A group of business leaders Monday called on the Legislature to do something to make sure more tax dollars go into Colorado’s long-neglected transportation system.
At a Capitol press conference, they urged the passage of Senate Bill 1, which is pending in the House. The bill would obligate $250 million a year from the state budget to repay $3.5 billion in bonds for projects over 20 years.
Democrats, who hold a majority in the House, have signaled they will demand more money for local governments and transit than the Senate bill provides.
The Senate passed the bill unanimously on March 28. The House has not yet scheduled it for a committee hearing. If it’s amended, which is nearly certain, it would have to go to a joint House-and-Senate committee to work out a compromise for both chambers to vote on before the session ends on May 9.
In its current form, the legislation schedules a statewide vote in November 2019 to allow the state to borrow the money.
If lawmakers carve out the money from the state budget for transportation, however, it’s not clear how that would affect proposed ballot measures to raise sales taxes by up to 1 percent for transportation this November.
Otherwise, voters could decide transportation issues twice in successive years: to pass a sales tax this year and to borrow money next year, using money already earmarked in the state budget by the Legislature.
“I will tell you from the chamber’s point of view, I don’t believe the state has enough money to solve everything they need to solve,” said Kelly Brough, president and CEO of the Denver Metro Chamber of Commerce
The state highway department has estimated it needs $20 billion to catch up with growth and keep up over the next two decades, but Colorado voters have proven reluctant to pass statewide taxes.
Leading a statewide coalition of business and elected leaders, the Denver chamber has filed paperwork on a handful of potential ballot questions this November, including one that would fund only municipal, county and multi-modal needs.
Brough said the coalition would have to make a decision about whether to proceed to the ballot, if lawmakers take the money from the budget.
“Bond questions are difficult on a statewide basis,” said Mike Kopp, former Colorado Senate Republican leader who is now president and CEO of the Colorado Concern business coalition.
Brough and Kopp said there is common ground among those who support differing proposals.
“One, is we want money for transportation and we strongly support Senate Bill 1 to help us get there,” she told reporters. “And, two, we’re right at the table to help continue to improve that bill.”

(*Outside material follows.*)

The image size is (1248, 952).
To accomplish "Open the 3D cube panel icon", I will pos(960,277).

The business leaders said the jammed and neglected roads represent a cap on Colorado’s economic growth.
Greg Fulton, president of the Colorado Motor Carriers Association, said the bill represents progress on a long-overdue fix to fund transportation.
“We need to actually shift from neutral and put this into drive,” he said.

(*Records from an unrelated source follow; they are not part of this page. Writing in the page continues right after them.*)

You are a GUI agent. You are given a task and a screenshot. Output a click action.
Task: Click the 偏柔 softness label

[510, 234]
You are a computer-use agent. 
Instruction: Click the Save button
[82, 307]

The business groups at Monday’s press conference have pushed for more transportation funding for years. Lawmakers widely agree that transportation is a priority, but Democrats and Republicans haven’t been able to agree on a solution.

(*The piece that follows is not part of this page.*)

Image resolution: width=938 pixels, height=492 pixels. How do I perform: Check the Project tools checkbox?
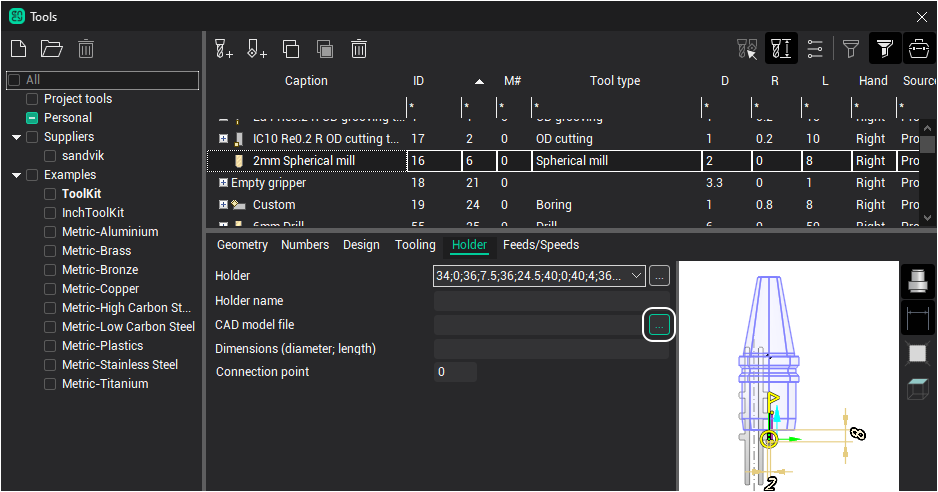point(33,99)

There are plenty of transportation funding supporters on the left – albeit with a lean toward transit and alternative transportation methods, such as bike lanes – but they don’t want to see the state budget obligated with long-term debt.
While the state is flush with cash this year, in lean years the bonds would have to be repaid before providing money to schools and social services, they contend.
“Colorado keeps digging its fiscal hole deeper and that’s exactly what SB-1 does in its current form,” said Scott Wasserman, president of the Bell Policy Center in Denver. “It needlessly pre-programs future budgets and creating if/then scenarios for future legislatures.
“Of course, transportation should be a top priority and that’s why the legislature should make a historic one-time investment in transportation this session, and why we need to ask voters for a new, dedicated revenue stream for bonding this fall. Anything other approach is simply borrowing trouble for all the other needs this state has.”